* _TRY IT_
Give back exactly the line containing "Instruction: Click the" and all that follow it in the data below, with the pictures left out.

EXCERPTED DATA Start Marker

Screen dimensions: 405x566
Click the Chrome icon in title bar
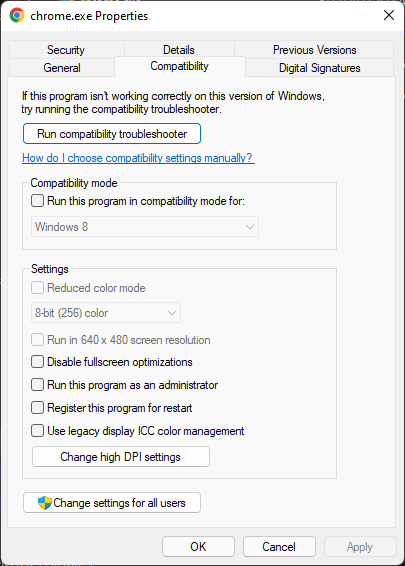[x=17, y=16]
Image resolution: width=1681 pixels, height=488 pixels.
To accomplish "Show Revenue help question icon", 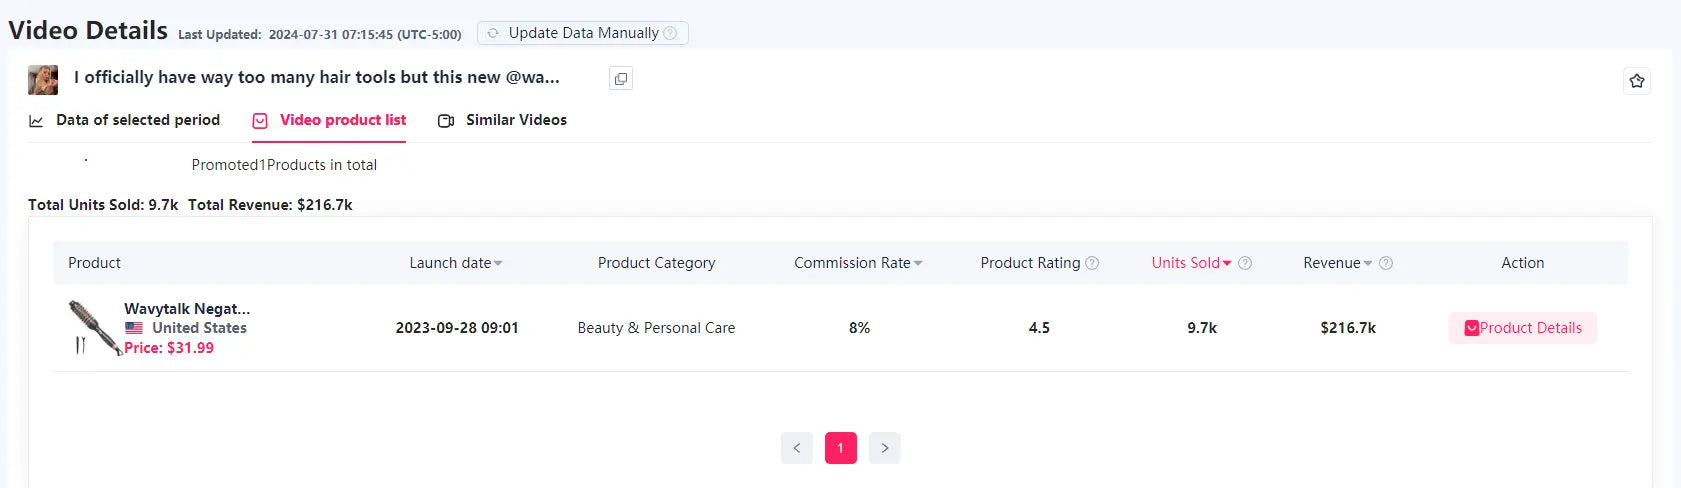I will click(x=1386, y=263).
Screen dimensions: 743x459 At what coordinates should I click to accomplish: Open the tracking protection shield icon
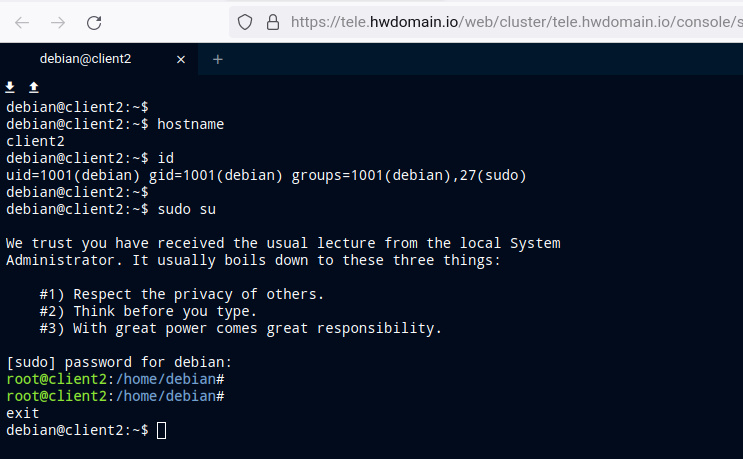244,22
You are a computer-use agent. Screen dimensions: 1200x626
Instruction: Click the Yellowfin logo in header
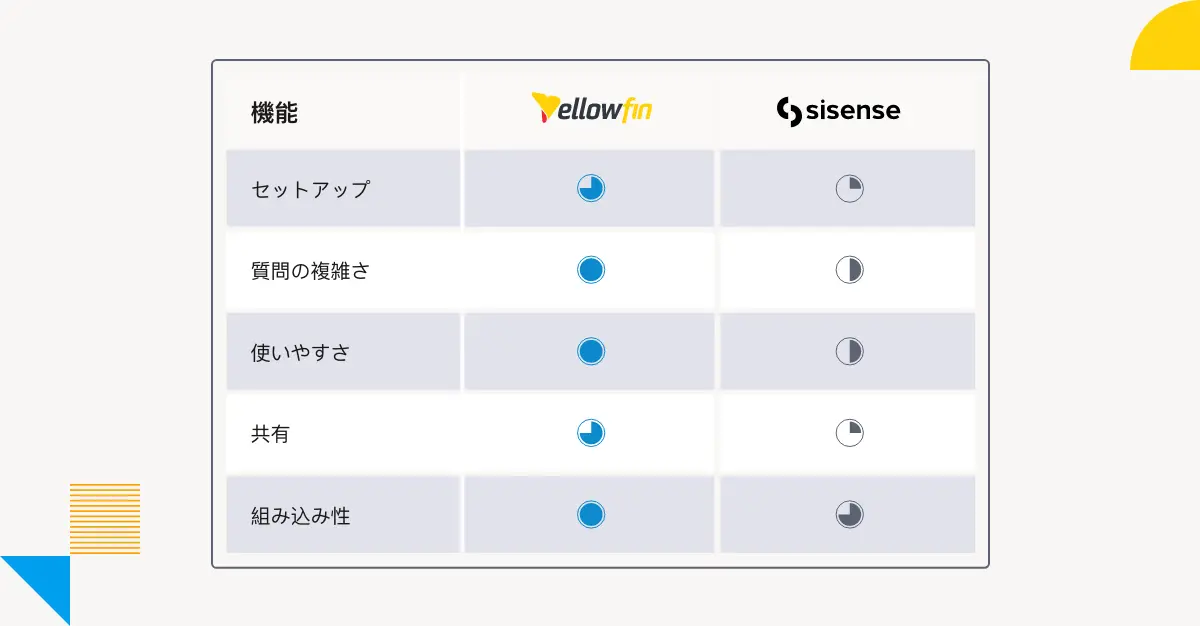591,109
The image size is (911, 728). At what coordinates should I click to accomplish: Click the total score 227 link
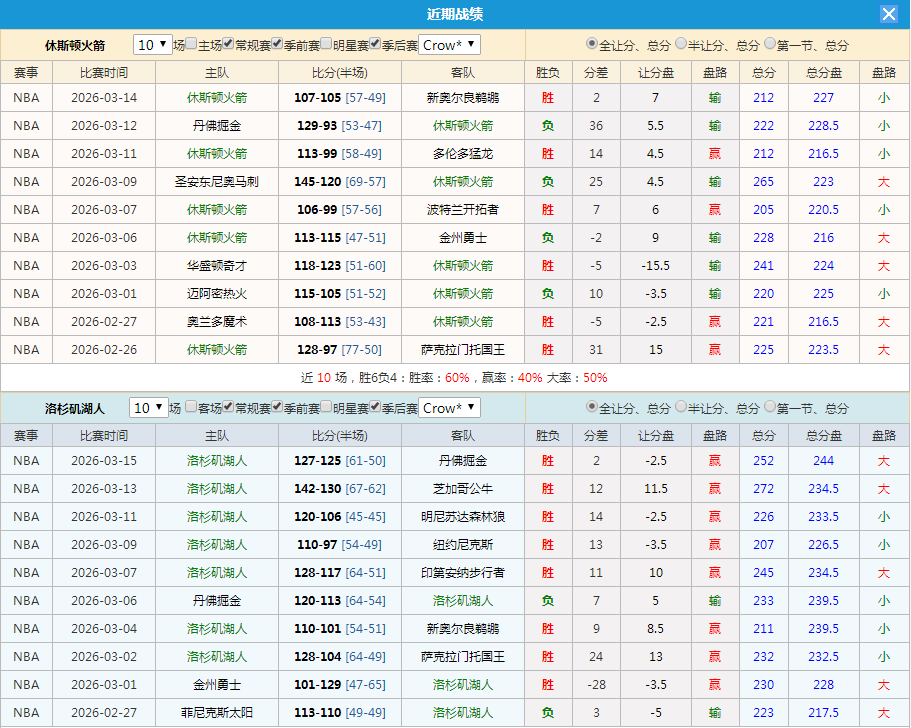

EXCERPTED DATA End Marker

* _ANSWER TO THE EXERCISE_
Instruction: Click the Yellowfin logo in header
591,109
The image size is (911, 728). At what coordinates should I click to accomplish: Click the total score 227 link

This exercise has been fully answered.